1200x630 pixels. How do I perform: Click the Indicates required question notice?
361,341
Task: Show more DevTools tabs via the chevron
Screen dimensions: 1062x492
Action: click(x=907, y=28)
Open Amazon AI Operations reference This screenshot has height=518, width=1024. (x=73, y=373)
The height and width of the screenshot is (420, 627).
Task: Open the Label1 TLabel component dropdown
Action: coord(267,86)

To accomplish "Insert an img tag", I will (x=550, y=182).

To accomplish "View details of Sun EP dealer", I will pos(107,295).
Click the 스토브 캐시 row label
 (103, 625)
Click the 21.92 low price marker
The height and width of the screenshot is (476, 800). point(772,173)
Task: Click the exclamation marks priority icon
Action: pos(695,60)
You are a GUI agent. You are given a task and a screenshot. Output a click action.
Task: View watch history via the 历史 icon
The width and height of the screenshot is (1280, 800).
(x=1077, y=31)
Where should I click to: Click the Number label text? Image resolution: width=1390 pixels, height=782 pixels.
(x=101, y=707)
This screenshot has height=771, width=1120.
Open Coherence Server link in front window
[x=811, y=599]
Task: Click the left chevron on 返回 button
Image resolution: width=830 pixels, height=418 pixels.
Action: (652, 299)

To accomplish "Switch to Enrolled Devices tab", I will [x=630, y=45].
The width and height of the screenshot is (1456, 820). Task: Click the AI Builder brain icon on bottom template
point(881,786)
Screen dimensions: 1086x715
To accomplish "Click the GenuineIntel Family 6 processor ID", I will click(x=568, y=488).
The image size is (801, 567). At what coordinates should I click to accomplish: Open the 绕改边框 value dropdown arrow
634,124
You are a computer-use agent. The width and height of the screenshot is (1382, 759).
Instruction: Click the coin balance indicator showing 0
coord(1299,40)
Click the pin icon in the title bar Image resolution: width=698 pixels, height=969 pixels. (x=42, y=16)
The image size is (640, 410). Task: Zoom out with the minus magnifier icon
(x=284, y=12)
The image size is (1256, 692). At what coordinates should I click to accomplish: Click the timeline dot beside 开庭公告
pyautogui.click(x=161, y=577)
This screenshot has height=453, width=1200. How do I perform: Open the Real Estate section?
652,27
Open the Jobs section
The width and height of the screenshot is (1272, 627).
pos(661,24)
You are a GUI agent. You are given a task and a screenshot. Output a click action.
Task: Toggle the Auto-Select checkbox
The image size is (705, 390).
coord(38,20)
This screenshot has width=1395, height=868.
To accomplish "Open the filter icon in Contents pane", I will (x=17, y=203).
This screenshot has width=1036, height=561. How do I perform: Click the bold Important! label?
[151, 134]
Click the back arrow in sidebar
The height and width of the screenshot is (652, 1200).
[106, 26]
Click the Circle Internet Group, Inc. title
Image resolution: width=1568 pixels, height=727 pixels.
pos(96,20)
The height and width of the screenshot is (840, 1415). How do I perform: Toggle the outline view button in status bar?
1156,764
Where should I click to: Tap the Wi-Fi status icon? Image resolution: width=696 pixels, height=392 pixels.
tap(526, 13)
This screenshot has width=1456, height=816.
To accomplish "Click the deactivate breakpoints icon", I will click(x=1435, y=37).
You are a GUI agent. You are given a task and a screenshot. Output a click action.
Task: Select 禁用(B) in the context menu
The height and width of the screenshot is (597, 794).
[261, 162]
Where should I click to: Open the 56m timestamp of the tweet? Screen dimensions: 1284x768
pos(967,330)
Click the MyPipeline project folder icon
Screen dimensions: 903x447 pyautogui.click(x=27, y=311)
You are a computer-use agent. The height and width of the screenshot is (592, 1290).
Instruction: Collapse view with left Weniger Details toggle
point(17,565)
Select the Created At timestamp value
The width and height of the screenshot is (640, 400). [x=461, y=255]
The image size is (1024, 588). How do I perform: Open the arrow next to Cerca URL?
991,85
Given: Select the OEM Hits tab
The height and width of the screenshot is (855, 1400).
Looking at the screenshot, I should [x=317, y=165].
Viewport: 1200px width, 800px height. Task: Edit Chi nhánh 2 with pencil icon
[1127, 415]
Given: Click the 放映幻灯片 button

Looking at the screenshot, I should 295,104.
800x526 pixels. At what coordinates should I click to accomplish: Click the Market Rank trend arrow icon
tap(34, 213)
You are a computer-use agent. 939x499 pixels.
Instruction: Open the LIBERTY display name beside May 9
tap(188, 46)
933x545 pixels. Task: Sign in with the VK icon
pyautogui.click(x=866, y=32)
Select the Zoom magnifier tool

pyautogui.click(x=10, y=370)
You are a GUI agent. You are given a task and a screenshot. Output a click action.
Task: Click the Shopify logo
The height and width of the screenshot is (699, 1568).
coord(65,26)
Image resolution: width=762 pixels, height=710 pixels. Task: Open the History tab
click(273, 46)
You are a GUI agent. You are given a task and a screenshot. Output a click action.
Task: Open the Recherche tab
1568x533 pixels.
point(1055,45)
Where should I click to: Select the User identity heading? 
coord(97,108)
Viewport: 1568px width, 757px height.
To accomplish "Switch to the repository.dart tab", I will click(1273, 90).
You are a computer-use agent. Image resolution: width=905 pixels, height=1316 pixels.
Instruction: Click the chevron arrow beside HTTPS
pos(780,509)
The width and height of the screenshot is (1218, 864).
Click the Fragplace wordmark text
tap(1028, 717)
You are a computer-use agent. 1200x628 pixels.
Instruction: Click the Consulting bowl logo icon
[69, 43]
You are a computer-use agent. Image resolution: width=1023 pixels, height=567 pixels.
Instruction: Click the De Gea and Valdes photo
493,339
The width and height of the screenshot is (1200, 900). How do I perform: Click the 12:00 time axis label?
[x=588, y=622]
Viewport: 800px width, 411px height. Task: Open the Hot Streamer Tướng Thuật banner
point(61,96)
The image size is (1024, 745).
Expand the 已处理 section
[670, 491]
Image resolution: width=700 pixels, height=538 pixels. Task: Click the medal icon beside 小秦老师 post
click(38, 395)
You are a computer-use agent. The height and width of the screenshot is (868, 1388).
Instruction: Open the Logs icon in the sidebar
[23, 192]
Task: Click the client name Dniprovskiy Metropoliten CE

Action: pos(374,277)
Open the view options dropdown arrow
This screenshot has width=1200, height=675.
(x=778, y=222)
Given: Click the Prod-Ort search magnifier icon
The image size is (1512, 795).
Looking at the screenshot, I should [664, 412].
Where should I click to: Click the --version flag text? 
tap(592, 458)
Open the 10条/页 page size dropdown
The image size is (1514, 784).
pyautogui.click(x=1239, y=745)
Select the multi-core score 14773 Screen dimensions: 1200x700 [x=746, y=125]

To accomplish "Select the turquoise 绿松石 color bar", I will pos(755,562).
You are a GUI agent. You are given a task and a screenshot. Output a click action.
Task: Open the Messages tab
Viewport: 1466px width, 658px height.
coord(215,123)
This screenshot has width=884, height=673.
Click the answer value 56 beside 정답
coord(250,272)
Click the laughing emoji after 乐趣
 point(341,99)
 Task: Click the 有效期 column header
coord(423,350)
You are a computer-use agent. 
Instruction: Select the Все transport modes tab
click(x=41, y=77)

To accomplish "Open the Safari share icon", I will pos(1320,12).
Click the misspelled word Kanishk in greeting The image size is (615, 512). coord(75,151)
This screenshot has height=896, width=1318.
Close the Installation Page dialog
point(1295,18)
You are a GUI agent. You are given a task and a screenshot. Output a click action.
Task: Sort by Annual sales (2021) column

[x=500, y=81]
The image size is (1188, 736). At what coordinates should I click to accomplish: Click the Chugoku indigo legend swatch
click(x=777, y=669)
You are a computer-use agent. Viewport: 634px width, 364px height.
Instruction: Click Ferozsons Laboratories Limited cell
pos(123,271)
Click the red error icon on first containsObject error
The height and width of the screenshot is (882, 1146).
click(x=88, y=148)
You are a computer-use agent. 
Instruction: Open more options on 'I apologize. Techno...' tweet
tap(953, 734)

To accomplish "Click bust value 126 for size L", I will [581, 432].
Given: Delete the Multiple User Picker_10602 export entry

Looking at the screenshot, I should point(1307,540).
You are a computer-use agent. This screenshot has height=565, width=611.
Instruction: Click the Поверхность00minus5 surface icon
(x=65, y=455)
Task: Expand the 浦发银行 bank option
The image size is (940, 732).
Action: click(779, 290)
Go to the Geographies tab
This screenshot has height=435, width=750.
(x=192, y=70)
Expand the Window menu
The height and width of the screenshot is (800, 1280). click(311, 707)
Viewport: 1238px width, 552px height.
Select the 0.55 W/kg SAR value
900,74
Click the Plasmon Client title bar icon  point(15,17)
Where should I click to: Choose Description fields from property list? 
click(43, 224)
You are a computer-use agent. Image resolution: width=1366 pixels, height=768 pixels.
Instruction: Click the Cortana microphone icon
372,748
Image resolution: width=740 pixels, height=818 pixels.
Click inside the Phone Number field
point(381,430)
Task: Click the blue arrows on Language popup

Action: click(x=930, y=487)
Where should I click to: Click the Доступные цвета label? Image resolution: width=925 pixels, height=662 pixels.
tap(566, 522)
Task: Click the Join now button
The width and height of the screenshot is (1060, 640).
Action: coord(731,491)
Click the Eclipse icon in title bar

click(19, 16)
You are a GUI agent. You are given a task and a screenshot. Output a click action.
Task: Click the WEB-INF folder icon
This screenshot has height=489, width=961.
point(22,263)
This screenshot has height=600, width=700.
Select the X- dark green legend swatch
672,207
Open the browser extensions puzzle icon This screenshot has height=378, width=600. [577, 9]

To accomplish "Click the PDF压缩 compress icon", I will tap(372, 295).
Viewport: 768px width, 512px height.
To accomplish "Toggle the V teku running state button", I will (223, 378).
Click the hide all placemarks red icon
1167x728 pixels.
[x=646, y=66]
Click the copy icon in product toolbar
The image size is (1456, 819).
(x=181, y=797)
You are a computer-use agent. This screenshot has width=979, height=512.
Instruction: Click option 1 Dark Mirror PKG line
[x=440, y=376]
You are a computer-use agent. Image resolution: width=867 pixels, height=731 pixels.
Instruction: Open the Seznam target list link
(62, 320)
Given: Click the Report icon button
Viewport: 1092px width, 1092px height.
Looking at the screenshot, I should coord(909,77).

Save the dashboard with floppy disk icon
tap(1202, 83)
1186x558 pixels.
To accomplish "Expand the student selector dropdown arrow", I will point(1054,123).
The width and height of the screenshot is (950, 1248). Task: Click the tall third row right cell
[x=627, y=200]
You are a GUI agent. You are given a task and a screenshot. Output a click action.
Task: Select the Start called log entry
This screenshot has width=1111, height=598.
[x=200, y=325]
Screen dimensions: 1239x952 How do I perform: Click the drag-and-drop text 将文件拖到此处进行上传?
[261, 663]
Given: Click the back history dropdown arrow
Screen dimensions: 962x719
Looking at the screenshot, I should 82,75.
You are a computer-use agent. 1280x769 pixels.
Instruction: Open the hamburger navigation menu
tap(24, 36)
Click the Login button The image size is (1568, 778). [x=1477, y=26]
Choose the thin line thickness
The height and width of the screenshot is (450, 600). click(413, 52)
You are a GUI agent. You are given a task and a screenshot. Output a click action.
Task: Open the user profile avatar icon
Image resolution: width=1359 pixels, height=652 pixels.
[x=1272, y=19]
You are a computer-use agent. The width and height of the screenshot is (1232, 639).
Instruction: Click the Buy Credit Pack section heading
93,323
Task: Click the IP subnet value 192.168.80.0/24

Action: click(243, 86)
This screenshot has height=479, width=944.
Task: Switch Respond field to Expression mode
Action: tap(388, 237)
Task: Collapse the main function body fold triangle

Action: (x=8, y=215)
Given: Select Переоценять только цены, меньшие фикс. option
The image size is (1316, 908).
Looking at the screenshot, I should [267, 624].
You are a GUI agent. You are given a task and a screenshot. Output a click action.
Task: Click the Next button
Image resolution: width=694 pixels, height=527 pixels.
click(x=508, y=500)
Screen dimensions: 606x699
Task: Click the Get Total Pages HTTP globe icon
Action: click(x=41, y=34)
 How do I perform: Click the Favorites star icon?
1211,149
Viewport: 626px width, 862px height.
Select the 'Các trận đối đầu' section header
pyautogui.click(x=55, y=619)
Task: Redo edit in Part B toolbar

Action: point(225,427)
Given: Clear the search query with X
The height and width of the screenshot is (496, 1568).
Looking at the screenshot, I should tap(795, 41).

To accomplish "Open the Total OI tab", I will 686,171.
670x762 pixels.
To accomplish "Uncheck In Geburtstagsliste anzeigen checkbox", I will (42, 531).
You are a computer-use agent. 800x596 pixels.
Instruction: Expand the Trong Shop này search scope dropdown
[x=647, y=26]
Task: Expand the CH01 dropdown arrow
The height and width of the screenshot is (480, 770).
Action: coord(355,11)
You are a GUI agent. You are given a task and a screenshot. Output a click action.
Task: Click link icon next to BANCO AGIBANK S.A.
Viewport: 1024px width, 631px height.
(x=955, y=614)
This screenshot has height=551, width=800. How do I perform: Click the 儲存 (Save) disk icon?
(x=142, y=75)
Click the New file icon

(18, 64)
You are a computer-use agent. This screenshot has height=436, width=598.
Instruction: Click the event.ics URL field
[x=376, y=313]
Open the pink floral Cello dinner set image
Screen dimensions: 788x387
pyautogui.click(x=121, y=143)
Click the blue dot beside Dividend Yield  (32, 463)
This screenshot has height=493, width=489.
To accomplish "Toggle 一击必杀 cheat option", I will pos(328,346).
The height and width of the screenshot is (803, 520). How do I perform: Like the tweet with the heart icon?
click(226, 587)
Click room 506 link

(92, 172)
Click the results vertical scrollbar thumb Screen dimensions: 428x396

Problem statement =
Using the records above, write out exactly the lines between the one holding "This screenshot has height=435, width=750." and the one holding "Click the Plasmon", inclusive; leave everything else out.

Answer space =
This screenshot has height=435, width=750.
(x=192, y=70)
Expand the Window menu
The height and width of the screenshot is (800, 1280). click(311, 707)
Viewport: 1238px width, 552px height.
Select the 0.55 W/kg SAR value
900,74
Click the Plasmon Client title bar icon  point(15,17)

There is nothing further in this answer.